リード•アルティメス騎士長はかつて人徳の騎士として知られる人間味あふれる優しい騎士であった。それ故に多くの人間に慕われ、教えを請われ、そして政治的に利用されてきた。優しい彼がいうのだ。彼が言うのならそうなのだろうと多くの民衆に注目され信頼されるその言動は、神聖的な政治を行う上でとても有効であった。
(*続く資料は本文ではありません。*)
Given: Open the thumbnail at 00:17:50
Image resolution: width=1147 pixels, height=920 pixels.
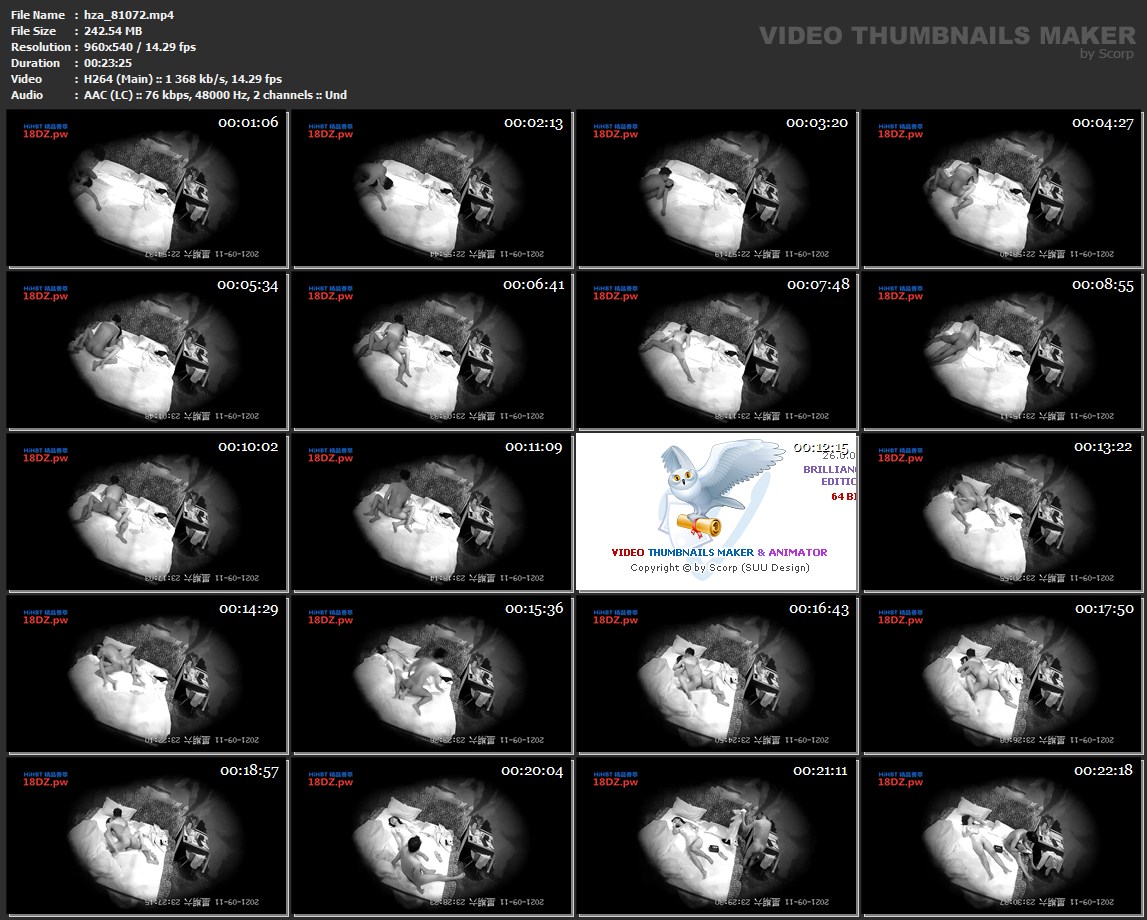Looking at the screenshot, I should coord(1001,675).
どんな優秀で厄介な聖教国の否定派も彼を旗頭に処分してしまえば大抵の民衆の意見を味方につけ先導出来たのだ。無論当時の彼はそれを知らなかった。上が用意したでっち上げの証拠を信じて女神の名の下、異端者を断罪したことなど数知れない。だから、彼が自分が利用されてきたことを理解し、その行いの真実を知った時彼が自身の中に自負した人徳の文字は消え、かつての優しい笑顔ではなく、厳しくて恐ろしい顔つきへと変わっていった。
そうして10年近く、今では蛮族のような強面で知られる彼は近衛騎士の団長として自身の経験を話せる範囲で部下に諭すのだ。